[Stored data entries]
^^^^
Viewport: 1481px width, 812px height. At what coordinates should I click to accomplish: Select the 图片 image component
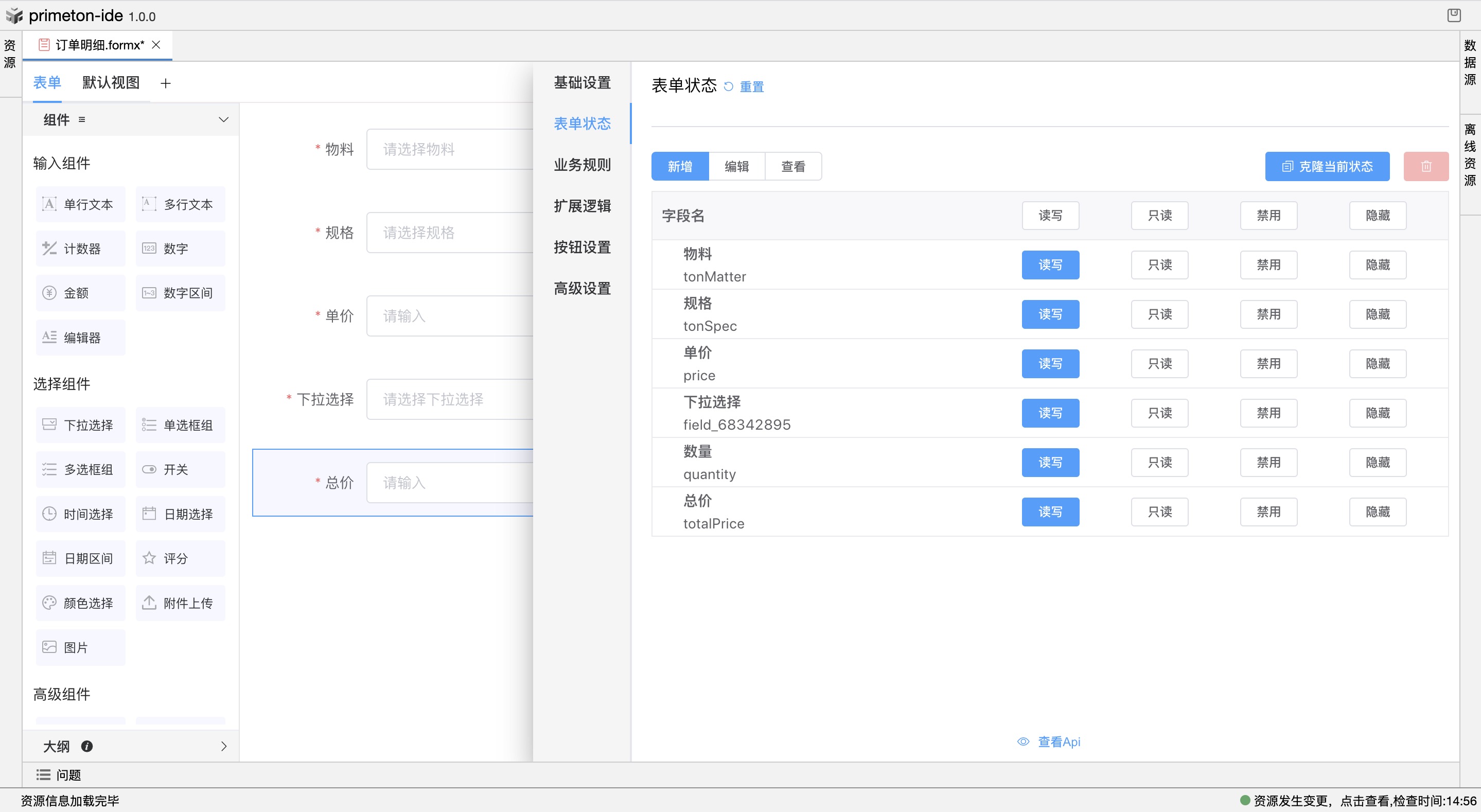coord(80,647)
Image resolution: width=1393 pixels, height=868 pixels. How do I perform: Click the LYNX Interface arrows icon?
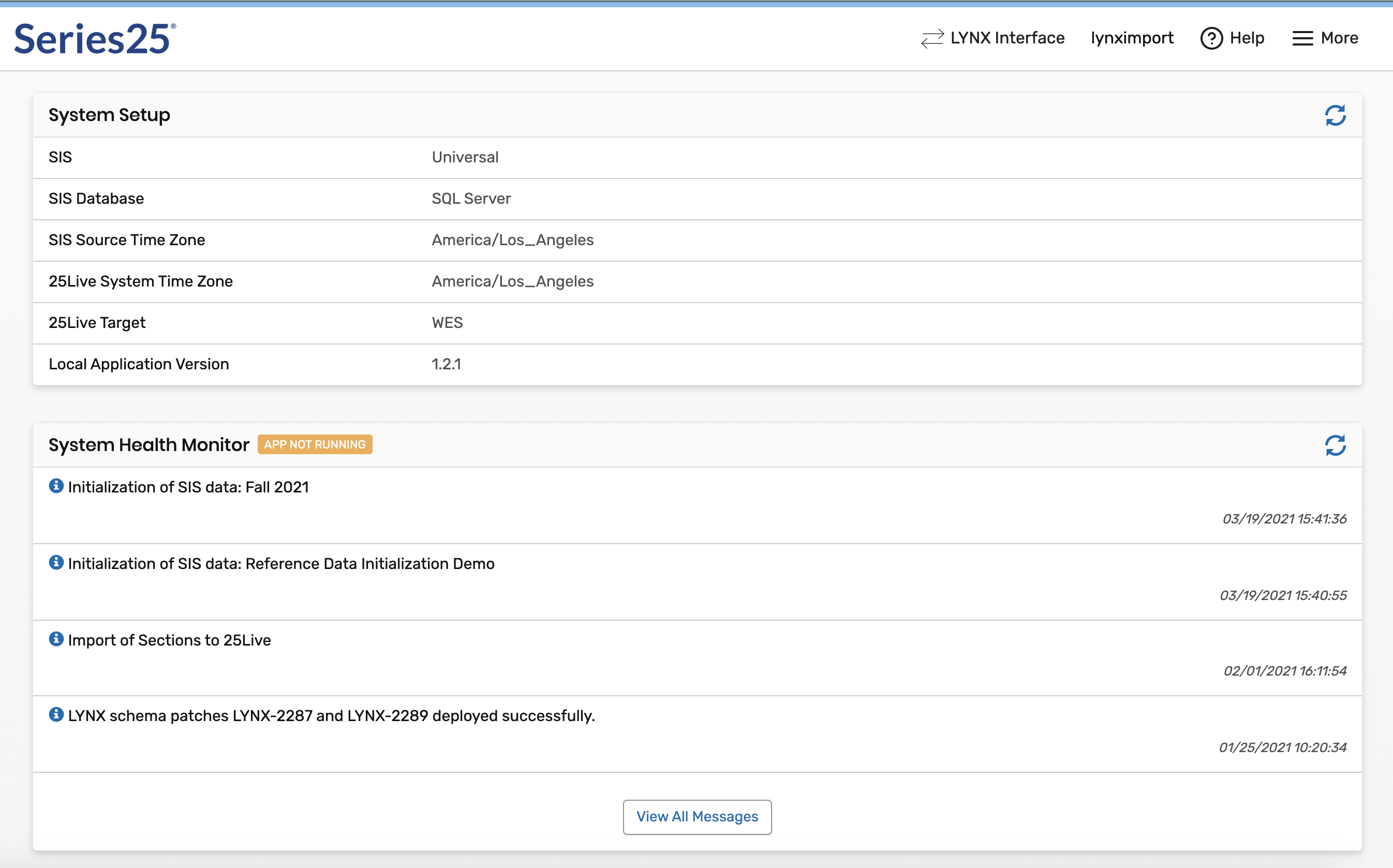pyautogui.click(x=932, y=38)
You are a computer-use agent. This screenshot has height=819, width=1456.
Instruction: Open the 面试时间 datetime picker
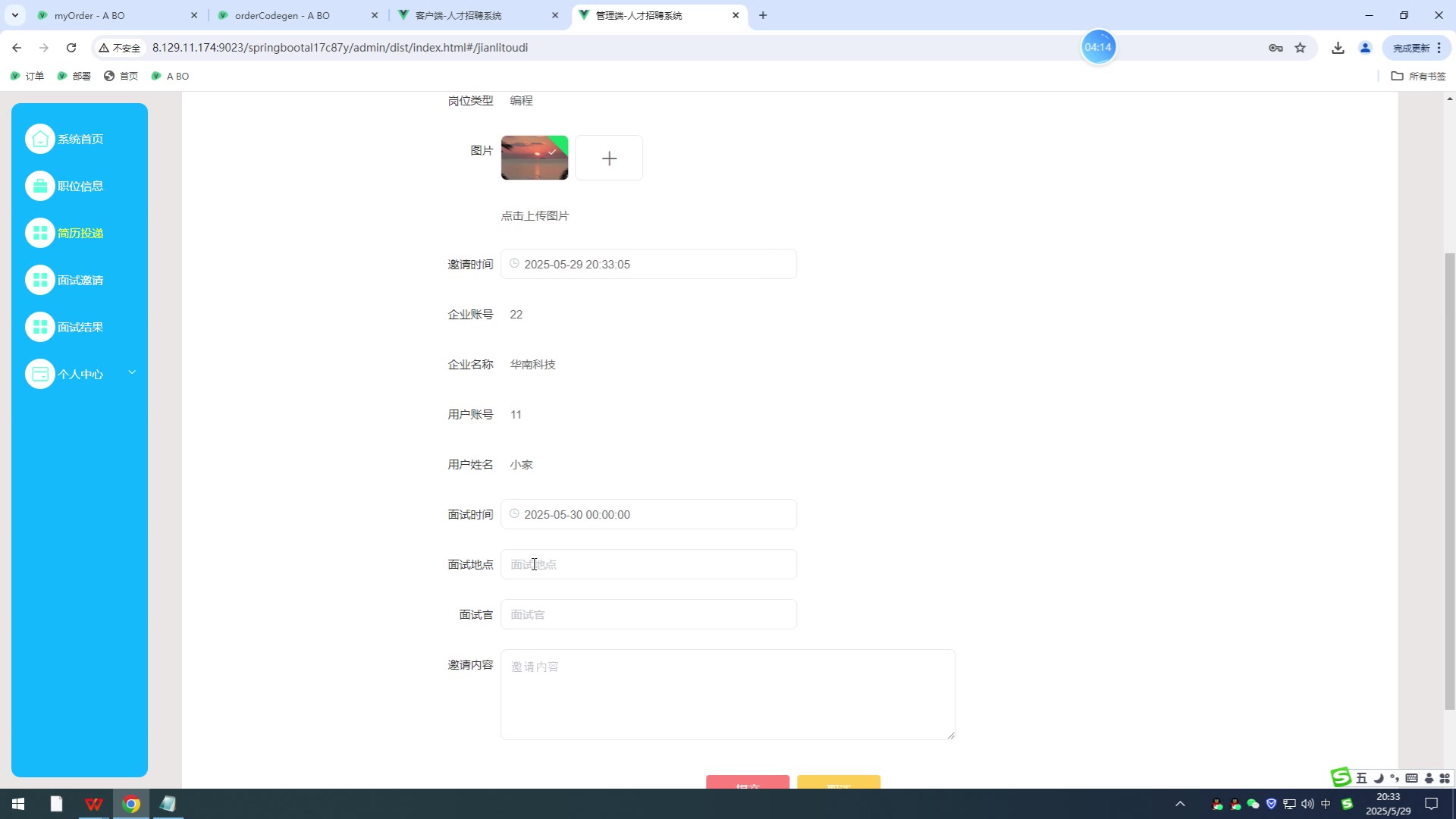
^^^^
* [EXERCISE]:
For this exercise, repeat word for word only the lines from the one containing "You are a computer-use" through the end of the data, including both. Pictures do not go in the copy.

* [ANSWER TO THIS TASK]:
You are a computer-use agent. This screenshot has height=819, width=1456.
Instruction: Open the 面试时间 datetime picker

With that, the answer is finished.